━━━ 原文摘录

在深度学习中，很多时候你会得到一个y向量，其数字范围从0到C-1，其中C是类的数量。例如C是4，那么你可能具有以下y向量，你将需要按以下方式对其进行转换：
在这里插入图片描述
这称为独热编码，又称一位有效编码，因为在转换后的表示形式中，每一列中都有一个元素正好是“hot”（意思是设置为1）。要以numpy格式进行此转换，你可能需要编写几行代码。在tensorflow中，你可以只使用一行代码：tf.one_hot(labels, depth, axis)。
定义独热编码：

# 定义独热编码
def one_hot_matrix(lables, C):
    """
    创建一个矩阵，其中第i行对应第i个类号，第j列对应第j个训练样本
    所以如果第j个样本对应着第i个标签，那么entry (i,j)将会是1

    参数：
        lables - 标签向量
        C - 分类数

    返回：
        one_hot - 独热矩阵

    """

    # 创建一个tf.constant，赋值为C，名字叫C
    C = tf.constant(C, name="C")

    # 使用tf.one_hot，注意一下axis
    one_hot_matrix = tf.one_hot(indices=lables, depth=C, axis=0)

    # 创建一个session
    sess = tf.compat.v1.Session()

    # 运行session
    one_hot = sess.run(one_hot_matrix)

    # 关闭session
    sess.close()

━━━━━━
━━━ 数据列表

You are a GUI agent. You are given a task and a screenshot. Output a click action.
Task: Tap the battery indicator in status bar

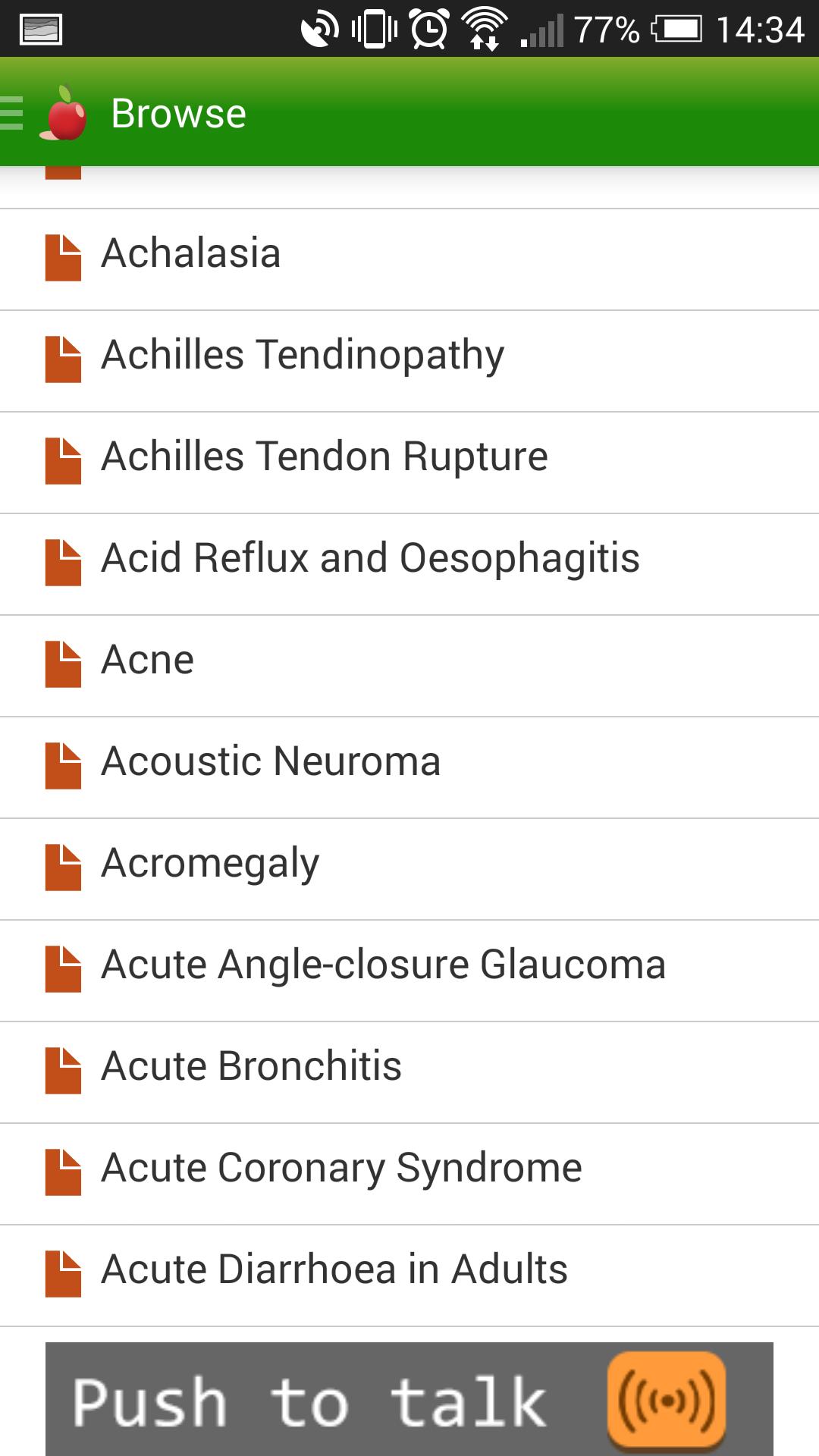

━━━━━━

*任务说明:* 抄录上面讲独热编码的原文，从“# 创建一个tf.constant，赋值为C，名字叫C”开始，一直到“sess.close()”为止，一字不改。

*本题解答:*
# 创建一个tf.constant，赋值为C，名字叫C
    C = tf.constant(C, name="C")

    # 使用tf.one_hot，注意一下axis
    one_hot_matrix = tf.one_hot(indices=lables, depth=C, axis=0)

    # 创建一个session
    sess = tf.compat.v1.Session()

    # 运行session
    one_hot = sess.run(one_hot_matrix)

    # 关闭session
    sess.close()